What Saturn’s techno-satellite’s final months mean.
The Cassini spacecraft has been conducting cosmic espionage and revealing Saturnian secrets, since arriving at its orbital destination, in 2004.
Most recently, the NASA-ESA-ASI technical spectacle dove between the rings and planetary body of our celestial ‘hood’s Jovian jewel, sauntering past at a casual 70, 000mph, just 1, 900 miles from the planet itself. The bold nosedive is the first of its kind and marks the beginning of Cassini’s 22-orbit grand finale, which will culminate in all new data for everyone (yay!), before its sacrificial plunge into Saturn’s hydrogen-rich atmosphere in September 2017 (wahhhh).
But, Cassini aint no newbie.
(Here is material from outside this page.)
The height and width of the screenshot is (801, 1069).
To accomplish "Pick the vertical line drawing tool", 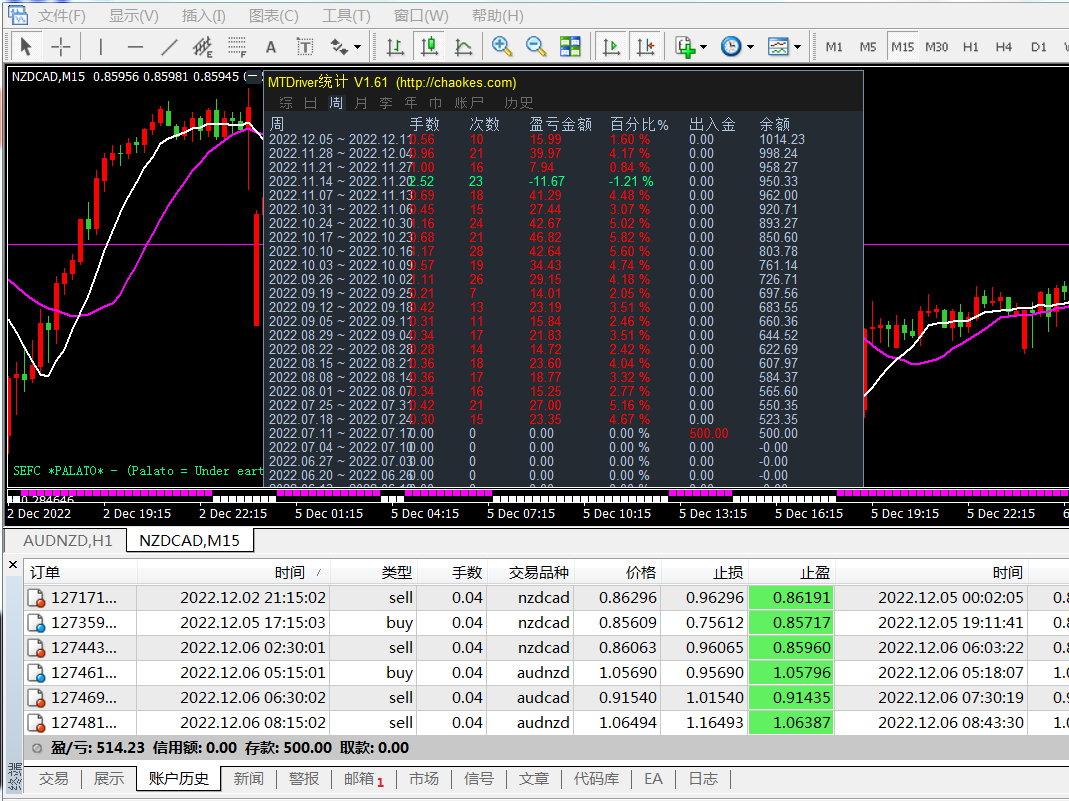I will [100, 47].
The tenacious space probe has been delivering the goods for the past 13 years and, in honour of its nigh-internet-breaking moment in the spotlight, (the Twittersphere has been blowing up with animations, raw images, and real-time updates), we’re celebrating the aeronautical achievement , before its demise in the skies, later this year.
Although all eyes are on the hypnotic robotic RN, the intrepid solar system surveyor’s mission has indeed been fruitful, fascinating, and – in some cases – fantastical (is there life on Enceladus 👀 ?). Thus, it’s imminent collision is decidedly heart-breaking, but a tantalising frontier of new data and unprecedented exploration awaits. From an up-close-and-personal peek at the dense ammonia cloud tops (which will be seen 10x closer than ever before), to the precious 60 seconds of communication that will follow Cassini’s nip behind Saturn’s atmospheric curtain, before the spacecraft’s ability to return signals home is lost forever, the final months of this unique mission are set to be an emotional rollercoaster.
While Voyager 1 and 2 surge through interstellar space (currently at 138 and 113 AU, respectively, from home), we’ve ticked off lunar landings, Martian meanderings, jaunts around Jupiter, and unprecedented Saturnian surveillance. It’s impossible to ignore the fact that, with each new mission, we are not only going further than ever before, we’re also forming deeper understandings than ever before.
If nothing else, one of the most profound extrapolations of all cosmic voyages made insofar, is that none of it would have been possible without a combined humanitarian effort, and the successful understanding, application, and cooperation of the unerring laws of physics. This respect for, and utility of, natural science, has provided yet another stepping stone into what was once the unknown.